## WHAT YOU NEED TO DO
Could you give the rows below as a JSON list of strings, one string per row, with blank lines left out?

----

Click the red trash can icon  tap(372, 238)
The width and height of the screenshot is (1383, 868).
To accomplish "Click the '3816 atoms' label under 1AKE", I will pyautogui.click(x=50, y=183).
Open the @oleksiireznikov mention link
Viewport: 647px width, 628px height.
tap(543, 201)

----

## FULL ANSWER
[
  "Click the red trash can icon  tap(372, 238)",
  "The width and height of the screenshot is (1383, 868).",
  "To accomplish \"Click the '3816 atoms' label under 1AKE\", I will pyautogui.click(x=50, y=183).",
  "Open the @oleksiireznikov mention link",
  "Viewport: 647px width, 628px height.",
  "tap(543, 201)"
]